## TO DO
In full and word for word, return the listing that follows.
----------
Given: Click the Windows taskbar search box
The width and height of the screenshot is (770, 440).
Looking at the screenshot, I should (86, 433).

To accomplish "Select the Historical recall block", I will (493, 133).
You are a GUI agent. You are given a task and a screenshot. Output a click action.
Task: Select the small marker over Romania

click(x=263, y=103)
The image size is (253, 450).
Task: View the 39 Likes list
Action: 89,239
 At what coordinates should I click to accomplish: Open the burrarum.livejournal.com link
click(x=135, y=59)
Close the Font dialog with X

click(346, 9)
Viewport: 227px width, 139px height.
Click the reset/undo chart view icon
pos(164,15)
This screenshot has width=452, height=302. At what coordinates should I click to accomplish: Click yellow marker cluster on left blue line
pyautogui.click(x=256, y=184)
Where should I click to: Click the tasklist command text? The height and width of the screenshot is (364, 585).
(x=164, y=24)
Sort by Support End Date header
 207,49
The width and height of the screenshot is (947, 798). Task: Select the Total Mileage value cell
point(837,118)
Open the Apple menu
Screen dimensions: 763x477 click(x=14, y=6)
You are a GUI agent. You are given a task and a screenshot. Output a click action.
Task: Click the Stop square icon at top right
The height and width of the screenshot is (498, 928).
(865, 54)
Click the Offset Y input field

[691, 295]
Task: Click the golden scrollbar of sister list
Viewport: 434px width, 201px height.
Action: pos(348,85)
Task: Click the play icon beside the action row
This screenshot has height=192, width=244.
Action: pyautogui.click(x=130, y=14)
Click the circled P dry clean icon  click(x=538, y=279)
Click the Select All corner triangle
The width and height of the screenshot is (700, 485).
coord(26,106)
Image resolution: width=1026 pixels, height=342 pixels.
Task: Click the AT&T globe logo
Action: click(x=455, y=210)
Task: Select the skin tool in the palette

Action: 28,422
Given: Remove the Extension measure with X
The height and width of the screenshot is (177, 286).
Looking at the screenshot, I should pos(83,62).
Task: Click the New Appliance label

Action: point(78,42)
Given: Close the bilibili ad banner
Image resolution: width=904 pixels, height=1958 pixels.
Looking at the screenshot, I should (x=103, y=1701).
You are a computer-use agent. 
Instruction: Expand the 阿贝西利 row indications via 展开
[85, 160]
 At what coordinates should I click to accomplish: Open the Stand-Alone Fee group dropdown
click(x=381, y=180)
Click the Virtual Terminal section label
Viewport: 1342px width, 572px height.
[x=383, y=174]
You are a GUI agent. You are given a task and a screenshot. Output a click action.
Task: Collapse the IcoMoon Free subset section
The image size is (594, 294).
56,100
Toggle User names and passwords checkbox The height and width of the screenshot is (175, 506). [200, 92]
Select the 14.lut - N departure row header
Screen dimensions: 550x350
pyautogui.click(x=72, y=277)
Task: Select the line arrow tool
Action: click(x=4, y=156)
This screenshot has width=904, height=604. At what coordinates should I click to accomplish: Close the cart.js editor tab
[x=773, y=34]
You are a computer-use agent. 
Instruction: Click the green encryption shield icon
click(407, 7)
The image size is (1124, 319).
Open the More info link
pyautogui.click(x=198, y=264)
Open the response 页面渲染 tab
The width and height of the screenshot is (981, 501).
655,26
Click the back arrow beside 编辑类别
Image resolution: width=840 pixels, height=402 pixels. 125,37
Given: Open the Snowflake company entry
----------
## ANSWER BOX
Given: Click the Windows taskbar search box
The width and height of the screenshot is (770, 440).
Looking at the screenshot, I should (86, 433).

To accomplish "Select the Historical recall block", I will (493, 133).
You are a GUI agent. You are given a task and a screenshot. Output a click action.
Task: Select the small marker over Romania

click(x=263, y=103)
The image size is (253, 450).
Task: View the 39 Likes list
Action: 89,239
 At what coordinates should I click to accomplish: Open the burrarum.livejournal.com link
click(x=135, y=59)
Close the Font dialog with X

click(346, 9)
Viewport: 227px width, 139px height.
Click the reset/undo chart view icon
pos(164,15)
This screenshot has width=452, height=302. At what coordinates should I click to accomplish: Click yellow marker cluster on left blue line
pyautogui.click(x=256, y=184)
Where should I click to: Click the tasklist command text? The height and width of the screenshot is (364, 585).
(x=164, y=24)
Sort by Support End Date header
 207,49
The width and height of the screenshot is (947, 798). Task: Select the Total Mileage value cell
point(837,118)
Open the Apple menu
Screen dimensions: 763x477 click(x=14, y=6)
You are a GUI agent. You are given a task and a screenshot. Output a click action.
Task: Click the Stop square icon at top right
The height and width of the screenshot is (498, 928).
(865, 54)
Click the Offset Y input field

[691, 295]
Task: Click the golden scrollbar of sister list
Viewport: 434px width, 201px height.
Action: pos(348,85)
Task: Click the play icon beside the action row
This screenshot has height=192, width=244.
Action: pyautogui.click(x=130, y=14)
Click the circled P dry clean icon  click(x=538, y=279)
Click the Select All corner triangle
The width and height of the screenshot is (700, 485).
coord(26,106)
Image resolution: width=1026 pixels, height=342 pixels.
Task: Click the AT&T globe logo
Action: click(x=455, y=210)
Task: Select the skin tool in the palette

Action: 28,422
Given: Remove the Extension measure with X
The height and width of the screenshot is (177, 286).
Looking at the screenshot, I should pos(83,62).
Task: Click the New Appliance label

Action: point(78,42)
Given: Close the bilibili ad banner
Image resolution: width=904 pixels, height=1958 pixels.
Looking at the screenshot, I should (x=103, y=1701).
You are a computer-use agent. 
Instruction: Expand the 阿贝西利 row indications via 展开
[85, 160]
 At what coordinates should I click to accomplish: Open the Stand-Alone Fee group dropdown
click(x=381, y=180)
Click the Virtual Terminal section label
Viewport: 1342px width, 572px height.
[x=383, y=174]
You are a GUI agent. You are given a task and a screenshot. Output a click action.
Task: Collapse the IcoMoon Free subset section
The image size is (594, 294).
56,100
Toggle User names and passwords checkbox The height and width of the screenshot is (175, 506). [200, 92]
Select the 14.lut - N departure row header
Screen dimensions: 550x350
pyautogui.click(x=72, y=277)
Task: Select the line arrow tool
Action: click(x=4, y=156)
This screenshot has width=904, height=604. At what coordinates should I click to accomplish: Close the cart.js editor tab
[x=773, y=34]
You are a computer-use agent. 
Instruction: Click the green encryption shield icon
click(407, 7)
The image size is (1124, 319).
Open the More info link
pyautogui.click(x=198, y=264)
Open the response 页面渲染 tab
The width and height of the screenshot is (981, 501).
655,26
Click the back arrow beside 编辑类别
Image resolution: width=840 pixels, height=402 pixels. 125,37
Given: Open the Snowflake company entry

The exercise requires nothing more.